Here is an example of a set $A \subset M[0,1]$ that is sequentially $\tau_v$-closed but not $\tau_v$-closed:

Consider sequence of functions $f_n \in C[0,1]$, $\Vert f \Vert_{C[0,1]} = 1$ and $\operatorname{span} \{f_n\}$ is norm-dense in $C[0,1]$, and take $$A := \bigcup_{n \ge 1} \left\{ \mu : \intop f_n d \mu = n \right\},$$

On the one hand, it's sequentially $\tau_v$-closed. Indeed, any $\tau_v$-convergent sequence is bounded in the total variation norm by the uniform boundedness principle, and $A$ intersects any ball at only finitely many closed hyperplanes. On the other hand, $0 \notin A$ but $0$ is contained in the $\tau_v$-closure of $A$ because any basic $\tau_v$-neighborhood of $0$ of the form $\left\{ \left| \intop g_i d \mu \right| < \varepsilon, i = 1, \dots, n \right\}$ intersects $\left\{ \intop f_m d \mu = m \right\}$ for any $f_m \notin \operatorname{span} \{ g_i\}$.

It's Lusin.

One can "encode" a measure on $\mathbb{R}$ by a sequence of compatible finite measures on $[-n, n]$. Now, on finite measures on $[-n, n]$ the weak topology can be strenghthened to a Polish space topology by adding total variation norm balls around $0$ as additional open sets. Here we are using the fact that on balls the weak topology becomes metrizable.
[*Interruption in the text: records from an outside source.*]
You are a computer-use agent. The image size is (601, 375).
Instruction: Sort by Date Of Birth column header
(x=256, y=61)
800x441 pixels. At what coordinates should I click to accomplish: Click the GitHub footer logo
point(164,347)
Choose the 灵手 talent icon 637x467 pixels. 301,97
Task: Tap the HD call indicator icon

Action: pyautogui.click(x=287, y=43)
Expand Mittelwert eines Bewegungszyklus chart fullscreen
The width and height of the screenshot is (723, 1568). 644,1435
For example, one can use the following metric: $$\rho(\mu, \nu) := \sum_m \frac{1}{2^m} \arctan \left| \intop f_m d (\mu - \nu) \right| + \left| \Vert \mu \Vert - \Vert \nu \Vert \right|$$ where $\Vert \cdot \Vert$ is the total variation norm and $f_m$ is a dense sequence of functions of norm $1$.

The condition that the measures on $[-n, n]$ are compatible introduces a closed subset in the countable product of spaces of measures on $[-n, n]$. So this way we can cook up a Polish space topology on $M(\mathbb{R})$.